Alors il accepta la tunique et s'en alla, la tenant bien haut au-dessus de sa tête et riant de bonheur. Mais moi, je retournai à la Maison de la Mort, vêtu de mon seul pagne, comme les esclaves et les bouviers, pour y servir les embaumeurs pendant trente jours et trente nuits.
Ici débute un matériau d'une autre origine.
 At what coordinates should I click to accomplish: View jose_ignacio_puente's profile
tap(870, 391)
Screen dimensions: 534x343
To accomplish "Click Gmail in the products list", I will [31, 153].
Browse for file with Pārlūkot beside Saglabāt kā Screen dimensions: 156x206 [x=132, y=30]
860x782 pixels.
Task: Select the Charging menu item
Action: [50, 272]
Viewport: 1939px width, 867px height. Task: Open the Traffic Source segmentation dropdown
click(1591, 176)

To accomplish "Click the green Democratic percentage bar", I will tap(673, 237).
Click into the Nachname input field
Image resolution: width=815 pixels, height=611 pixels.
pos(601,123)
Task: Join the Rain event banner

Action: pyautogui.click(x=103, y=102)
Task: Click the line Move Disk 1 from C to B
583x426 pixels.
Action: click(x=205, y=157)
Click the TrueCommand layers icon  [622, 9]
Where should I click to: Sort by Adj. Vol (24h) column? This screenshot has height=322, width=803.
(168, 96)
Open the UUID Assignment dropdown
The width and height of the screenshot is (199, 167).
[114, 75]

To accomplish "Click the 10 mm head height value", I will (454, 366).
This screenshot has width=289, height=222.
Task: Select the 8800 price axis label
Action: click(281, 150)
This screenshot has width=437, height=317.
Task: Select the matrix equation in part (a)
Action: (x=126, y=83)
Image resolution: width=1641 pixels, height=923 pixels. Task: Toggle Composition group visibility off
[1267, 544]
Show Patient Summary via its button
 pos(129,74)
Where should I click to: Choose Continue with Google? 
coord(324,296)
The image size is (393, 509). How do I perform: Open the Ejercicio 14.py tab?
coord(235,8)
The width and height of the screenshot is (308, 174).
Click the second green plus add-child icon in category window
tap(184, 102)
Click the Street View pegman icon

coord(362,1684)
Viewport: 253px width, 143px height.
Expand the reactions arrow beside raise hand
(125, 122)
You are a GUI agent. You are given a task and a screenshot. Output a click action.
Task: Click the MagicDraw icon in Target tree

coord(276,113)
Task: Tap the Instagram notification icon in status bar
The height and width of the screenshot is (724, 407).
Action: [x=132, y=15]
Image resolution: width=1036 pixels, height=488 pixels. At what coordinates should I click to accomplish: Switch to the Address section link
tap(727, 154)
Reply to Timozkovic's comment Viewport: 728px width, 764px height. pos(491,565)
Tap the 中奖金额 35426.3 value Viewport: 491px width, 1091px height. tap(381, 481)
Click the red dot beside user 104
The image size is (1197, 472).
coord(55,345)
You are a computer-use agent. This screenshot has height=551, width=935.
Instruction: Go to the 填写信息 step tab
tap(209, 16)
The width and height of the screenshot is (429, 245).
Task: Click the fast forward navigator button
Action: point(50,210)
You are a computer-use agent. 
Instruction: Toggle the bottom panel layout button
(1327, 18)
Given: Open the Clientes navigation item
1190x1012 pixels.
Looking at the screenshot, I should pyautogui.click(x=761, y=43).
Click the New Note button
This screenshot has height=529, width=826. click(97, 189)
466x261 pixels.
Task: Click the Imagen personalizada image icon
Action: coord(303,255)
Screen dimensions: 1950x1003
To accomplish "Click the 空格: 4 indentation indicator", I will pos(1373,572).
Comme médecin, je m'imaginais être familiarisé avec la mort et la souffrance, être endurci aux puanteurs et au contact des abcès et des plaies purulentes; mais lorsque j'eus commencé le travail dans la Maison de la Mort, je compris que je n'étais qu'un novice et que je ne savais rien. A la vérité, les pauvres ne donnaient guère de peine, car ils reposaient tranquillement dans leur bain de natron, à l'odeur âcre, et j'appris vite à manier le croc avec lequel on les déplaçait. Mais les corps du degré supérieur exigeaient beaucoup d'habileté, et le lavage des intestins et leur mise en canopes demandaient de l'endurcissement. Mais ce qui m'écœura surtout, ce fut de constater que les prêtres d'Amon volaient les gens encore plus après leur mort qu'avant, car le prix des conservations variait selon la fortune, et les embaumeurs roulaient les parents des défunts et leur facturaient de nombreux baumes et onguents coûteux qu'ils affirmaient avoir utilisés, bien qu'ils n'employassent qu'une seule et même espèce d'huile pour tout le monde. Les cadavres des grands étaient préparés selon toutes les règles de l'art, mais dans les cavités des autres on se bornait à injecter une huile qui dissolvait les entrailles, et on y insérait des roseaux trempés dans la poix. Pour les pauvres, on ne se donnait même pas cette peine; on les laissait sécher, après les avoir sortis du bassin salé au bout de trente jours, et on les remettait à leur famille. Les prêtres surveillaient la Maison de la Mort, mais malgré cela les embaumeurs volaient tout ce qu'ils pouvaient, et ils jugeaient en avoir le droit. Ils dérobaient des plantes médicinales et des huiles et onguents précieux et des bandelettes de toile pour les revendre et les voler de nouveau, et les prêtres ne pouvaient les en empêcher, car ces hommes savaient leur métier, s'ils le voulaient, et il n'était point facile de recruter des ouvriers pour la Maison de la Mort. Seuls les gens maudits par les dieux et les criminels s'engageaient comme embaumeurs, pour échapper à la justice, et on les reconnaissait de loin à leur odeur de saumure et de morgue, si bien que tout le monde les évitait et qu'on ne les admettait pas dans les tavernes ni dans les maisons de joie.